Additionally, the report highlights the persecution of Christians, citing the burning and destruction of over 30 churches between 2018 and 2019. The schism in the Ethiopian Orthodox Church in January 2023 has intensified this persecution, resulting in significant casualties among believers and underscoring the intersection of religious and ethnic tensions in Ethiopia. The report also documents recent violent incidents against Christians, particularly in the Arsi zone of the Oromia region where, in November 2023, a series of attacks led to the deaths of 36 Orthodox Christians. These attacks persisted into December 2023, claiming the lives of a dozen more believers. Moreover, on February 16, 2024, four clergymen were abducted and murdered, with the church attributing these acts to the Oromo Liberation Army (OLA). These acts of aggression against Christians, as detailed in the report, represent grave violations of the fundamental right to religious freedom.
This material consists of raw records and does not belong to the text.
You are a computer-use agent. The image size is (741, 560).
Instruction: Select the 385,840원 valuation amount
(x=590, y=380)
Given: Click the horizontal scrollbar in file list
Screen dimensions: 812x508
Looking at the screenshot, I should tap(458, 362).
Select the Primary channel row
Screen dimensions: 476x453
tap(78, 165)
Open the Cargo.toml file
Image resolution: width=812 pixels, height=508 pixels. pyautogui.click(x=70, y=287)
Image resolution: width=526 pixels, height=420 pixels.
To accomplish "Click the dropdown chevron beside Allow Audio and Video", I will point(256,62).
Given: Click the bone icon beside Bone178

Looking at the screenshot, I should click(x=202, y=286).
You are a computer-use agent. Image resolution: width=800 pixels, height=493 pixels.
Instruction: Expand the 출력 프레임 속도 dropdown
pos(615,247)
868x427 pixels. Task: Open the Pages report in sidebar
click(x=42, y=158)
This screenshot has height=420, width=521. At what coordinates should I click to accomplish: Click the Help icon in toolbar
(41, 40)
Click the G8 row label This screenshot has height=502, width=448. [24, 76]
The European Centre for Law and Justice advocates for an impartial investigation conducted under the auspices of the United Nations, aimed at shedding light on the grave human rights violations reported. It calls upon the international community to ensure accountability, justice, and the protection of human rights for all affected communities in Ethiopia. Such an endeavor necessitates a thorough and credible inquiry into the alleged abuses that provides a foundation for further actions. The ECLJ hopes that this report will contribute to such investigation.
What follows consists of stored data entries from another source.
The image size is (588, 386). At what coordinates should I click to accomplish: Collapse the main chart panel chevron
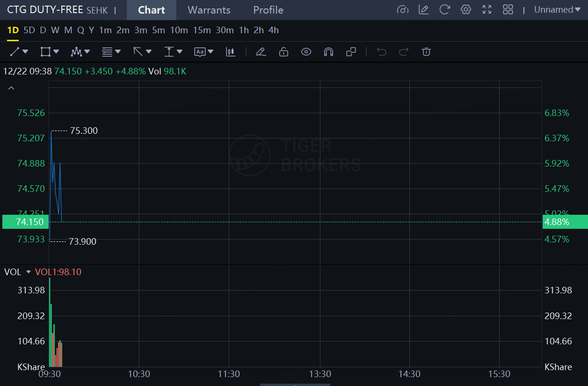tap(11, 88)
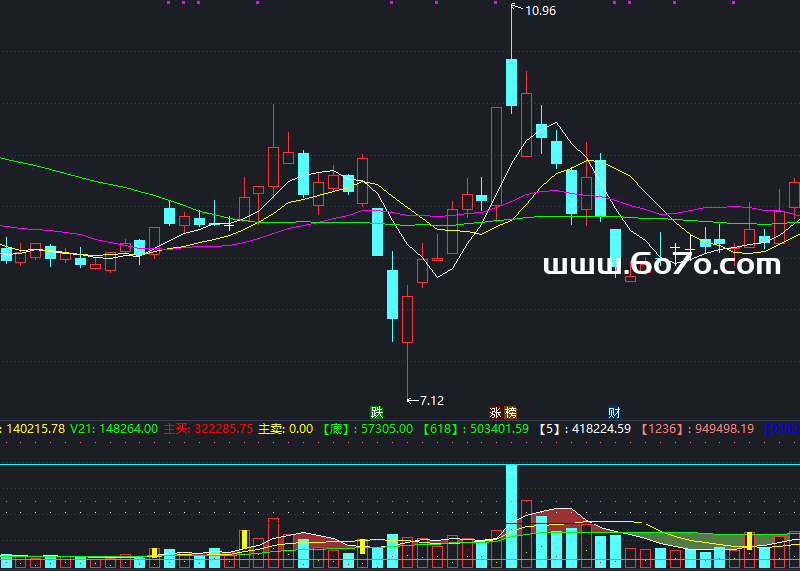Click the 主卖 0.00 indicator label
This screenshot has height=571, width=800.
(x=285, y=429)
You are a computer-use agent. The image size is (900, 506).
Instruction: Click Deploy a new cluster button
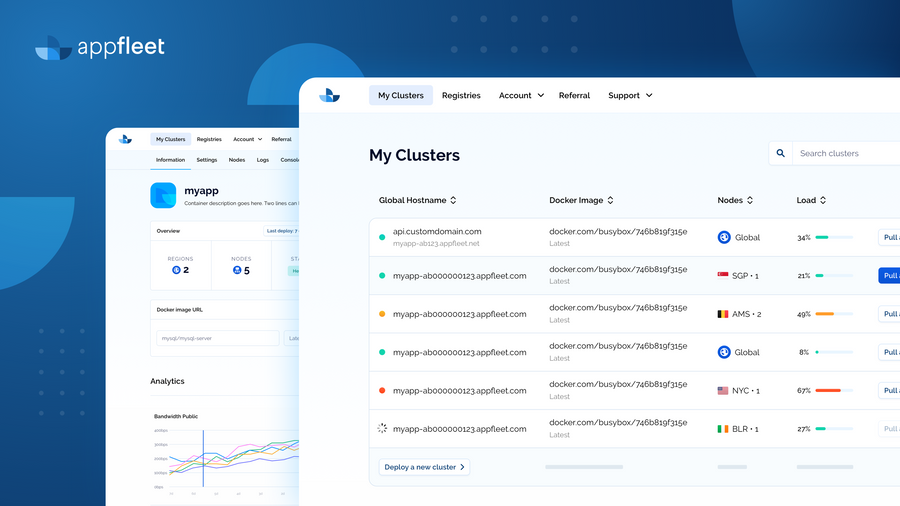(x=424, y=467)
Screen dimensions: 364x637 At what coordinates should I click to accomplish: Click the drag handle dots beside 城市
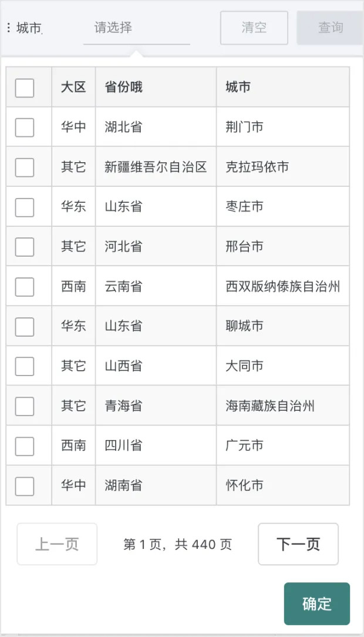pos(8,28)
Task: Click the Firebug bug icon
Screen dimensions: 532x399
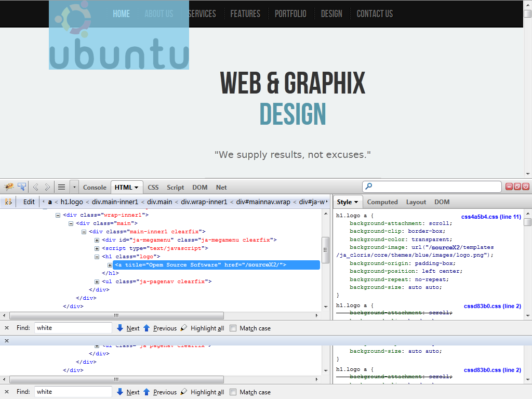Action: point(9,187)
[1] Le Monde with AFP, “Air strike kills at least 26 in Ethiopia’s Amhara,” August 15, 2023.

[2] Ethiopia Observer, “Air strike kills at least 30 in Dembecha, Quarit,” September 19, 2023.

[3] Ethiopian Human Rights Commission, “አማራ ክልል ለወራት የቀጠለው የትጥቅ ግጭት እና የሰዎች መገደል,” October 30, 2023.

[4] APA News, “Ethiopia: Cholera Outbreaks Hit Several Concentration Camps,” September 16, 2023.

[5] Voice of America Amharic, “በሺርካ ወረዳ ሃይማኖት የለየ በተባለ ጥቃት 36 ምእመናን ሲገደሉ ቀሪዎቹ እንደሸሹ ተገለጸ”, published November 30, 2023, accessed March 13, 2024, https://amharic.voanews.com/a/east-arsi-killing/7378932.html.

[6] Addis Standard, “News: 45 believers killed in two separate attacks in Arsi and Kellem Wollega zones, Oromia region,” published December 1, 2023, accessed March 12, 2024, https://addisstandard.com/news-45-believers-killed-in-two-separate-attacks-in-arsi-and-kellem-wollega-zones-oromia-region/, See also, Orthodoxy Cognate PAGE, “Gunmen Target Ethiopian Orthodox Pilgrims Returning from an Annual Feast,” published January 1, 2024, accessed March 14, 2024, https://ocpsociety.org/gunmen-target-ethiopian-orthodox-pilgrims-returning-from-an-annual-feast/.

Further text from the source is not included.